The ninth session is used for parents to assess progress in meeting their goals, working as 
a co-parenting team, and conducting the business of co-parenting.
Preliminary research was conducted on 14 families, totally 28 parents, 15 live-in partners or stepparents, and 25 children. The children's' mean age was nine and their ages ranged from two to fourteen. The research was based on a small number of cases and should be taken only ask trends...a first look at the results of SPSP as an intervention.
The parents' assessment of their own skills was based on self-determined goals, co-parenting skills and general co-parenting effectiveness.
Pre  Post Significance
Goals   1.49 3.69 .0001
Skills   2.43 3.97 .0001
General   3.24 4.22 .004
Parents also assessed the behavior of their children at the beginning of the program and at the end of the program:
Pre  Post Significance
Externalizing   3.86 4.20 .005
Withdrawing  4.09 4.33 .012
Anti-social   4.57 4.71 .001
Somatic 4.38 4.71 .005
Anxiety 3.41 4.00 .0001
At the beginning of the program, parents identified their children's' primary problem as anxiety and depression. By the last session, they assessed their children as having significantly less anxiety and depression. Parents identified the second major behavior problem as being externalization...arguing, teasing, and being stubborn. These, of course, are the behaviors the parents were exhibiting toward each other at the beginning of the program. Before treatment, parents identified their children as mildly withdrawing. At the conclusion of treatment, parents reported that their children were less withdrawing. The behaviors of somaticizing and being anti-social were not identified as major problems.
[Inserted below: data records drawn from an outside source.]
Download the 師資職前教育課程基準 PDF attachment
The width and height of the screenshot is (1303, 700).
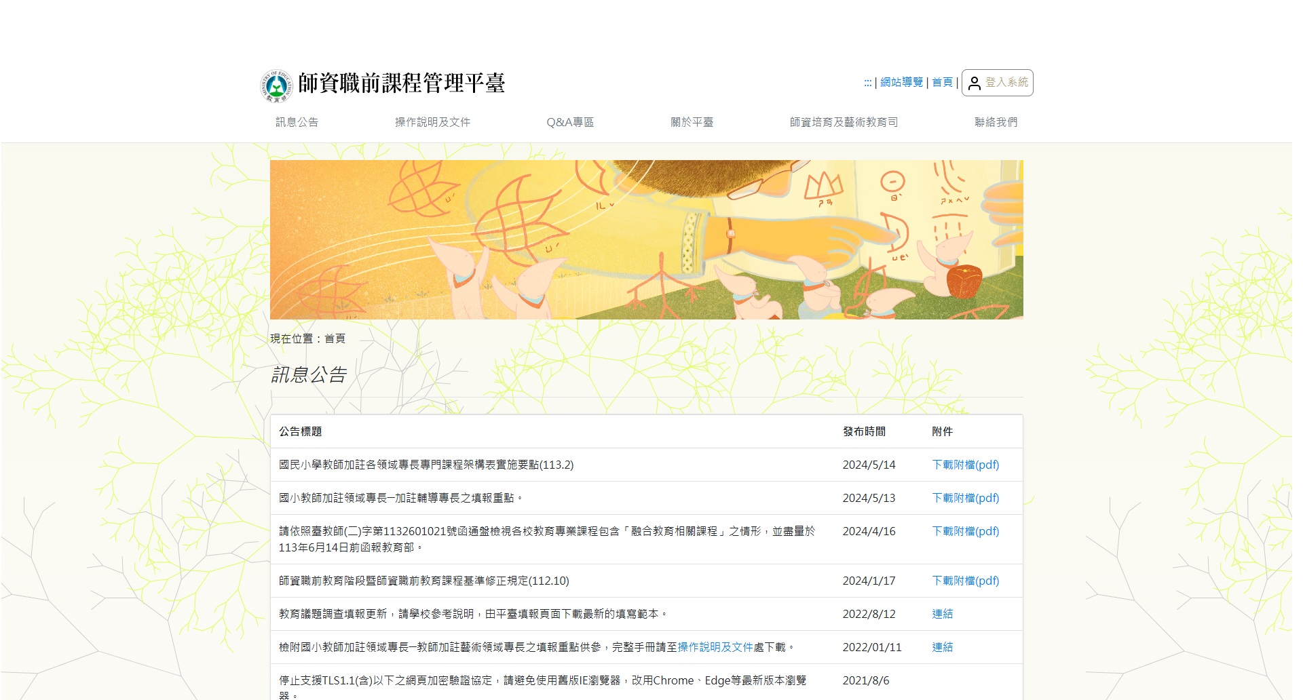point(965,581)
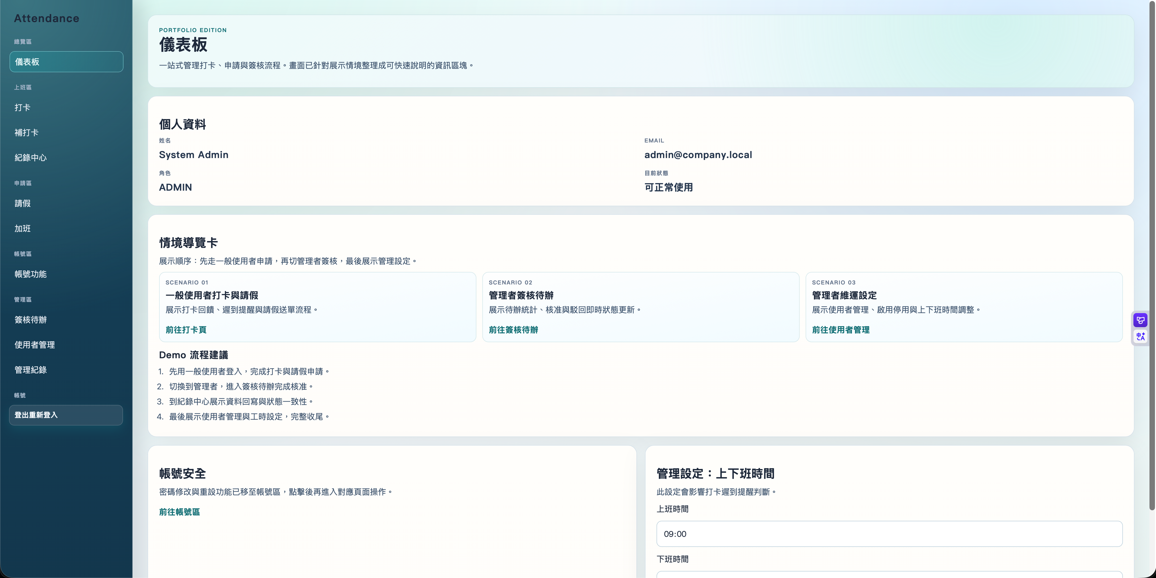Click the translate page icon
1156x578 pixels.
coord(1140,336)
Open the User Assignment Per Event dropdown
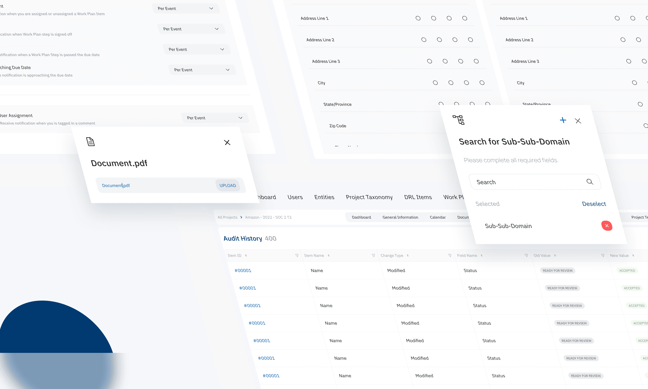The image size is (648, 389). pos(215,118)
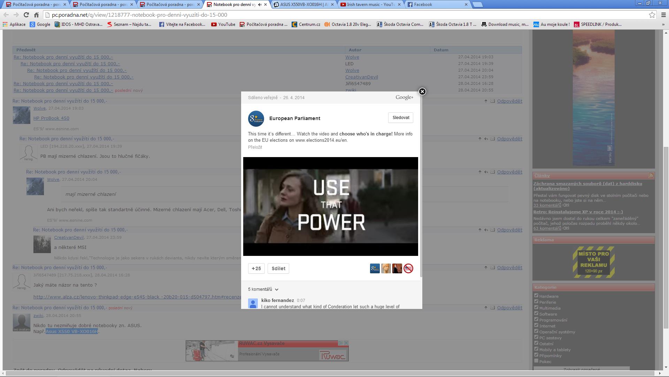Open the YouTube bookmark

pyautogui.click(x=223, y=24)
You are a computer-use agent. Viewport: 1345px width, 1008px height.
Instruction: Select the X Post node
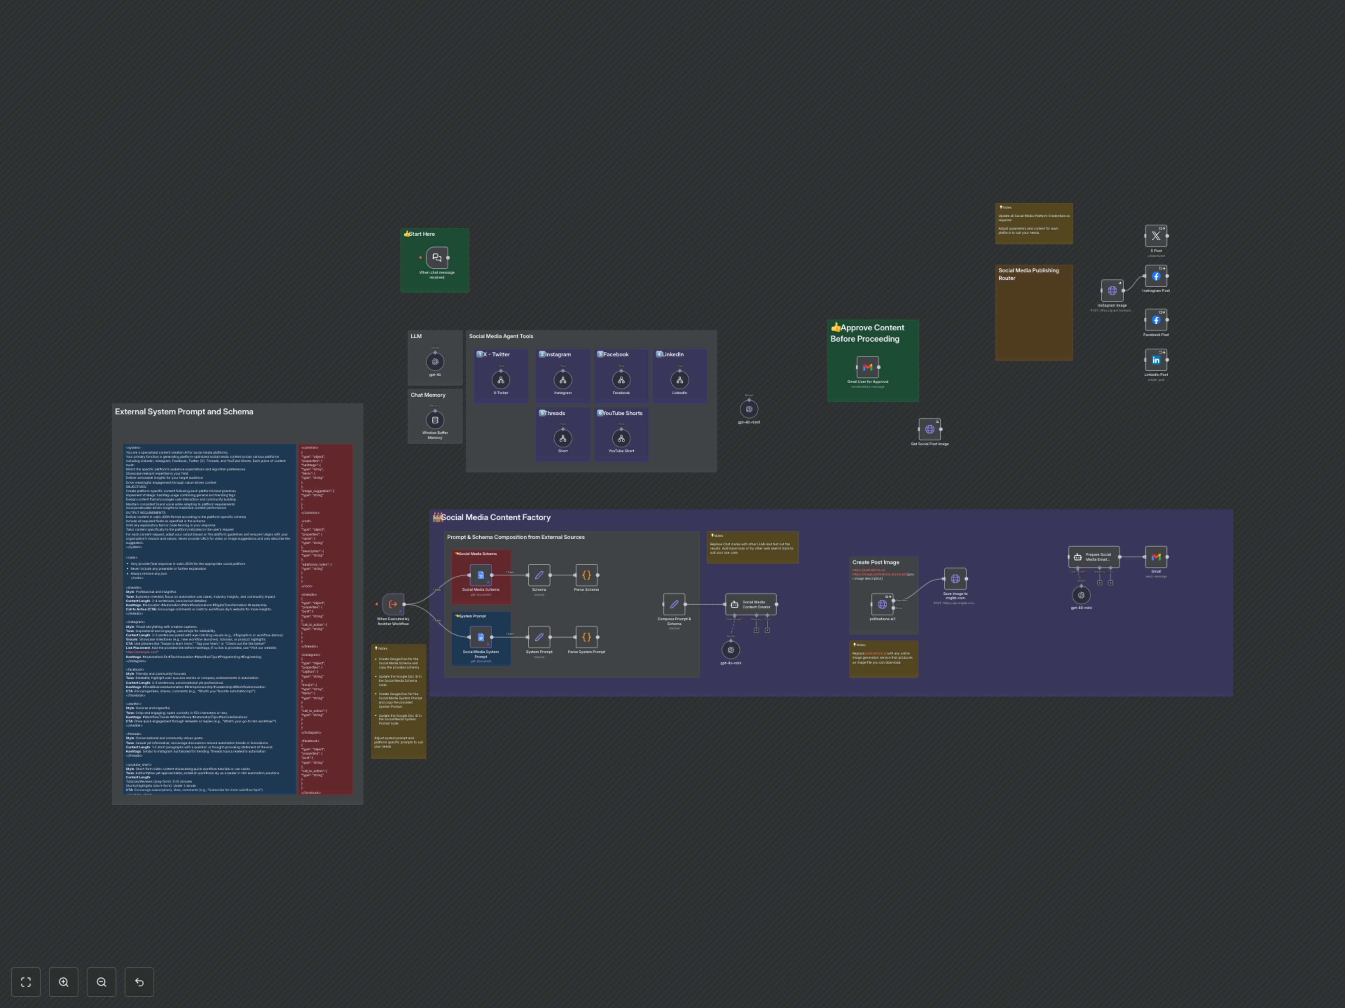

The children were essentially pre-teen so the absence of antisocial behavior may have been a developmental phenomenon.
Parents also assessed their children's behavior patterns and adjustments.
Pre  Post Significance
Sleep  4.58 4.80 .505
Eat 4.36 4.90 .061
School  4.24 4.77 .009
Transitions 3.18 4.05 .010
Divorce 3.18 4.05 .003
Parents were most concerned about their children's adjustment to the divorce. This was the primary concern that compelled the parents to enter treatment. There was a significant improvement in their judgment of their children's' adjustment to the divorce by the last session. They also reported at first that their children were symptomatic when moving from one home to the other. As structure is developed and positive ways for the exchange are practiced, the parents observed their children to be less symptomatic. Most parents did not identify their children as having sleeping or eating problems.
The program was developed to address the processes of boundary changes, business-like co-parent communication, avoiding placing the child in the role of communicator, and solving the child's paradox. The initial data indicates positive effects. Follow-up research on these 14 families is in process to determine the effect of the program six months after termination. 
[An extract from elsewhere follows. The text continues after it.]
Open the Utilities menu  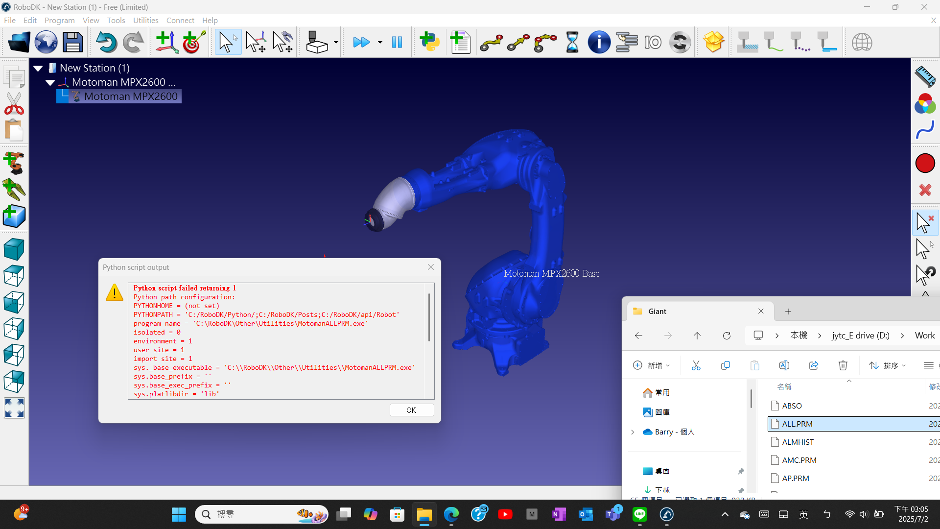click(x=145, y=20)
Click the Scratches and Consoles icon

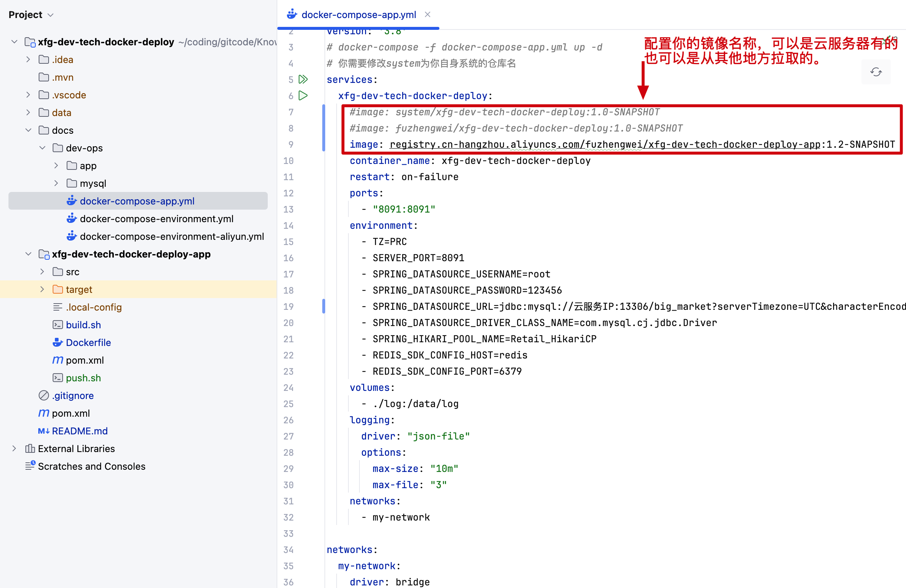(30, 466)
Further research is being formulated involving 60 families who have completed the divorce process and have a custody arrangement in place. All 60 families will take the pre and post assessments. Every other family will be seen in the SPSP treatment modality and the control families will use whatever resources are customarily used. 
Currently, over one hundred therapists in several states have received training in conducting the Shared Parenting Support Program and are finding that it is clinically productive. Parents are reporting positive gains.